Some amount of out of region use should be considered normal even for a network primarily based within the ARIN region. For example, numbering a global backbone that provides global access necessary for in region customers. Also, the other RIRs have minimum requirements to justify an initial allocation or assignment, similar to ARIN. These and other examples and issues, justify allowing some minimal amount of out of region use to be accounted for as if it were in region use. The currently proposed policy statement, X.2, defines incidental use in terms of an absolute thresholds for each type of resource.

Another option would be a percentage based threshold, say 20%. However, a percentage based threshold has the disadvantage that even a minimal change in usage can cause the ratio between in region and out of region use to change, potentially causing an oscillation around this threshold. This creates significant uncertainty for organizations as to if the discussed economic factor will apply to them, or not. Where as once an absolute threshold has been crossed by a significant amount, it is highly unlikely that any additional changes in usage will cause an oscillation around the threshold, providing much more certainty for most organizations.

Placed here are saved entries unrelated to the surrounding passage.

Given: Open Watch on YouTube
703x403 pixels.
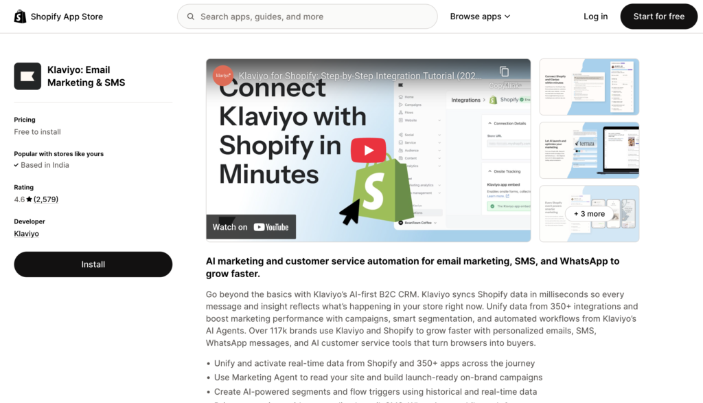Looking at the screenshot, I should [251, 227].
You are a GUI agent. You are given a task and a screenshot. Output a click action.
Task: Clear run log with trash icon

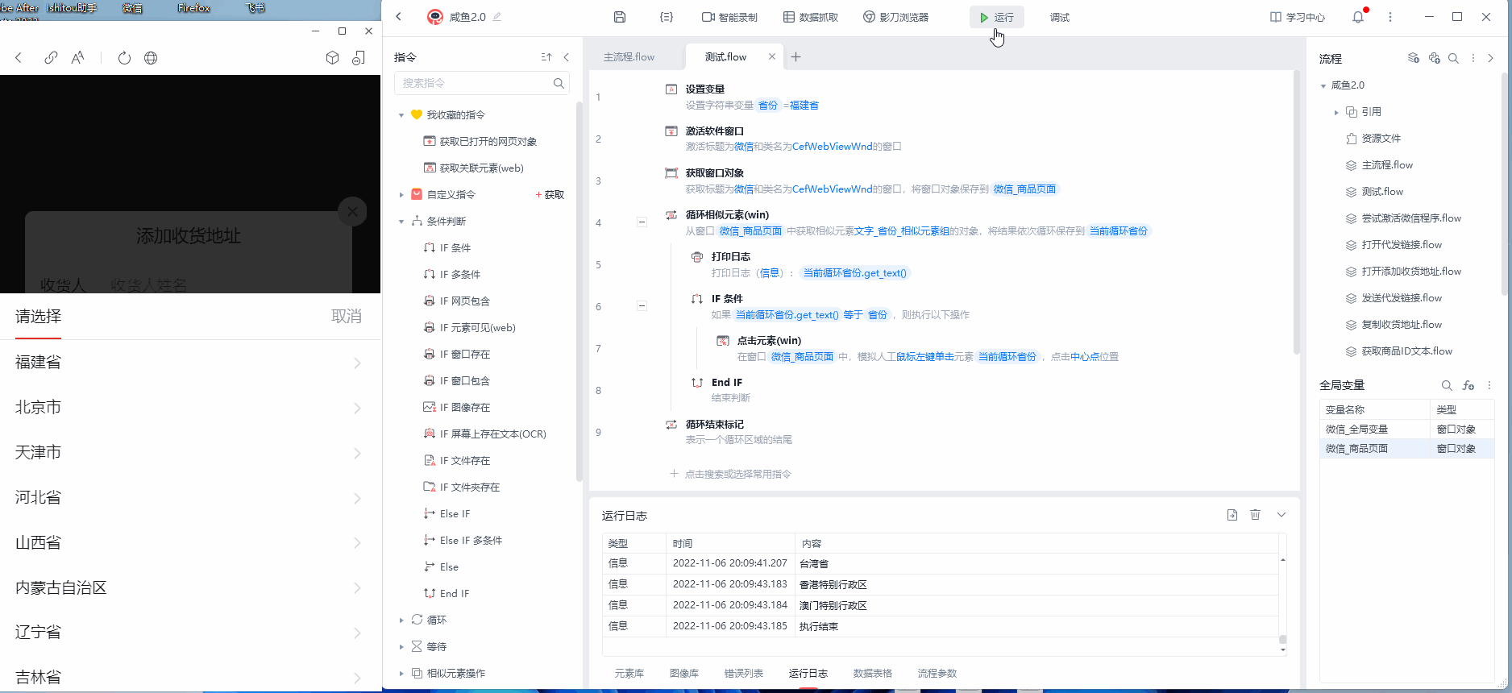(1255, 515)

Additionally, the proposal deals with a couple special cases in X.3 and X.4. Due to the relatively small resource impact and high importance to overall Internet stability; resources for critical infrastructure are also exempt from the discussed economic factors, and are accounted for as if used within the region. Anycast prefixes, and other resources used simultaneously in multiple locations, are considered as used outside the region only when they are exclusively used outside the region. Or put another way, as long as at least one instance is located within the region, they are considered used within the region, regardless of how many other instances are located outside the region. Both of these special cases have an overall positive impact on the Internet and should not be discouraged in anyway by this policy, lumping them in with general out of region use could be a disservice to the Internet and unnecessarily burdensome.

In summary, this proposal ensures that global organizations or global service providers base within the ARIN region may receive resources to operate their global network solely from ARIN, if they wish to do so. As long as the utilization of the out of region resources are verified to no less than an equivalent standard as in region resources. This is particularly important for IPv6; requiring organizations get IPv6 resources from multiple RIRs, or even making it appear that they should, will result in additional unique non-aggregatable prefixes within the IPv6 route table, rather than minimizing them, which one of the policy objectives for IPv6.

Finally, a separate but somewhat related issue; regardless of where ARIN registered resources are used, inside or outside of the ARIN service region, organizations must first qualify to receive resources from ARIN. ARIN’s current operational practice is that an organization must be formed within the ARIN service region in order to qualify to receive any resources from ARIN. The issue of who should be eligible to receive resources was commingled with out of region use in ARIN-2013-6. It was felt these issues should be considered separately. Therefore, the issue of who should be eligible to receive resources is purposefully not dealt with by this proposal, and if any changes are necessary there should be separate policy proposals to deal with this issue independently.